Would love to see open-weight models with this capability since it would eliminate the API cost and the privacy concern of uploading footage.

ygouzerh3 hours ago
That's quite interesting, well done! I haven't thought of this use case for embeddings. It open the door to quite many potential applications!
stavros3 hours ago
Man, the surveillance applications for this are staggering.
dev_tools_lab3 hours ago
Nice use of native video embedding. How do you handle cases where Gemini's response confidence is low? Do you have a fallback or threshold?
sohamrj3 hours ago
as of now, no threshold but that is planned in the future.

for example, for now if i search "cybertruck" in my indexed dashcam footage, i don't have any cybertrucks in my footage, so it'll return a clip of the next best match which is a big truck, but not a cybertruck

SpaceManNabs2 hours ago
> No transcription, no frame captioning, no intermediate text.

If there is text on the video (like a caption or wtv), will the embedding capture that? Never thought about this before.

If the video has audio, does the embedding capture that too?

sohamrj2 hours ago
Yes to both. The embedding is over raw video frames, so anything visible (text, signs, captions) gets captured in the vector. And Gemini Embedding 2 extracts the audio track and embeds it alongside the visual frames. So a query like 'someone yelling' would theoretically match on audio. My dashcam footage doesn't have audio though, so I haven't tested that side yet.
7777777phil2 hours ago
Today I learned that Gemini can now natively embed video..

Cool Project, thanks for sharing!

Aeroi3 hours ago
very cool, anybody have apparent use cases for this?
sohamrj3 hours ago
dashcam and home security footage are the 2 main ones i can think of.

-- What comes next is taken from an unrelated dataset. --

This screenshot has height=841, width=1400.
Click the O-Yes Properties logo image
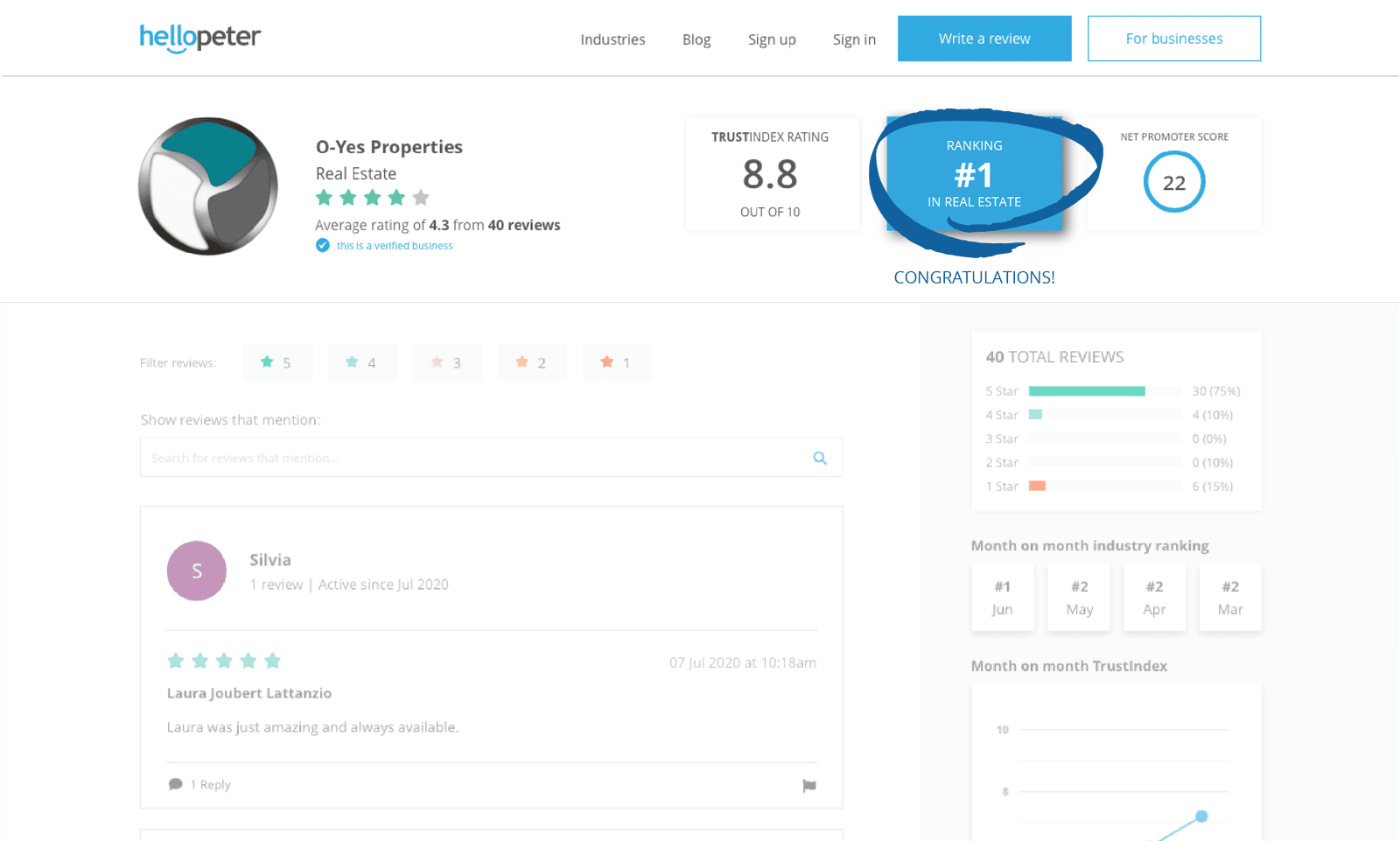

a bit expensive right now so it's not as practical at scale. but once the embedding model comes out of public preview, and we hopefully get a local equivalent, this will be a lot more practical.

giozaarour2 hours ago
I think a good use case would be searching for certain products or videos across social media (TikTok and Instagram). especially useful for shopping, maybe
vidarh2 hours ago
Branding/marketing monitoring companies would be all over this.
hebelehubele2 hours ago
State surveillance
wahnfrieden2 hours ago
Worker surveillance
klntsky3 hours ago
why not skip the text conversion? is it usable at all?
sohamrj3 hours ago
gemini embedding 2 converts straight video to vectors. in this case, dashcam clips don't have audio to transcribe and even if they did, it would be useless in the search
password43212 hours ago
What are the SoA audio models right now?